[Sección de datos]
__________

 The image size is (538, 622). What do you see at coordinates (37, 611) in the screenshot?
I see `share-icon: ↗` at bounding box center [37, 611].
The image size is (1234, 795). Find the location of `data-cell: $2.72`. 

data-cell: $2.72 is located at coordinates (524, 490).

__________

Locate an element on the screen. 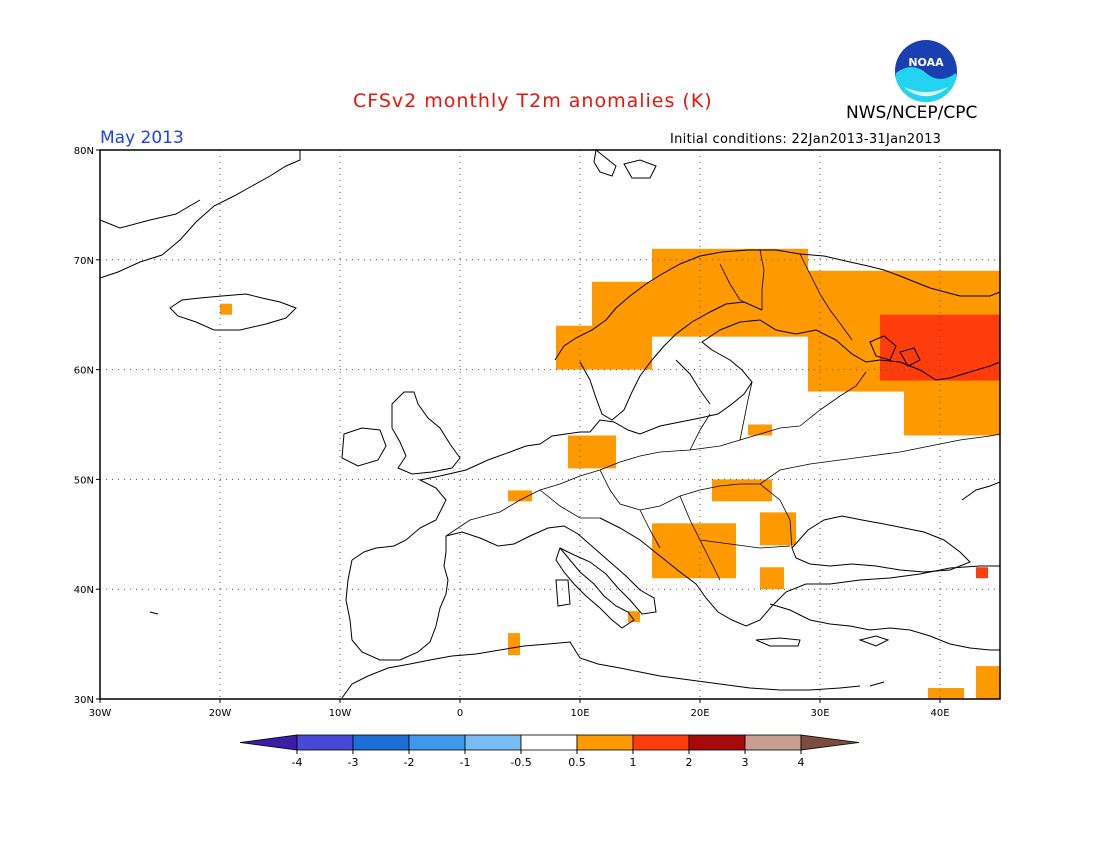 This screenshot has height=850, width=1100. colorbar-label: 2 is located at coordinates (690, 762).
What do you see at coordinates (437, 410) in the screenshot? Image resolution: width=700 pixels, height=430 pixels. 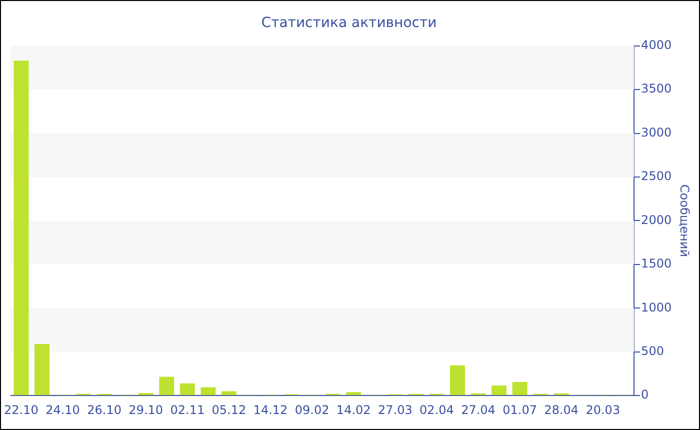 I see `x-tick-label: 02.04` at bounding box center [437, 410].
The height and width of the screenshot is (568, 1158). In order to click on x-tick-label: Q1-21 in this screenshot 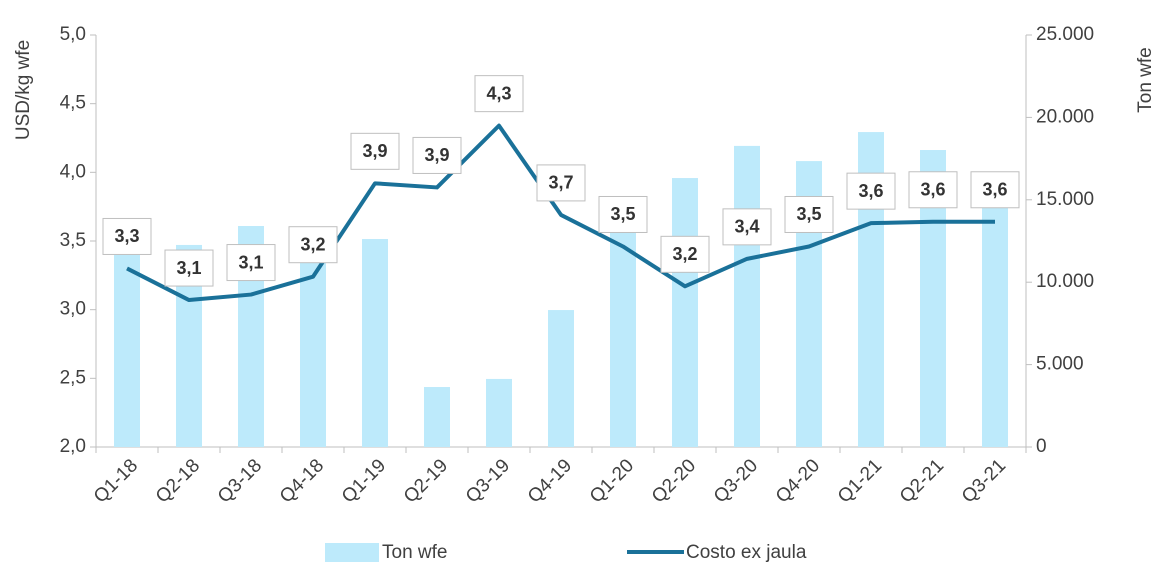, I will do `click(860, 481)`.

__________

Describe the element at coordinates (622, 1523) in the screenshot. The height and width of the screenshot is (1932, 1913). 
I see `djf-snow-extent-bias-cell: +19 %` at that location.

__________

[Tu objetivo] Convierte en una lista JSON de cadenas el tramo que empieza en la línea que contiene "The image size is (538, 622)." y termina en la que contiene "data-cell: $2.72 is", ambas incluidas. Usa una cadena por línea y omite las líneas en blanco.

[Respuesta]
[
  " The image size is (538, 622). What do you see at coordinates (37, 611) in the screenshot?",
  "I see `share-icon: ↗` at bounding box center [37, 611].",
  "The image size is (1234, 795). Find the location of `data-cell: $2.72`. ",
  "data-cell: $2.72 is located at coordinates (524, 490)."
]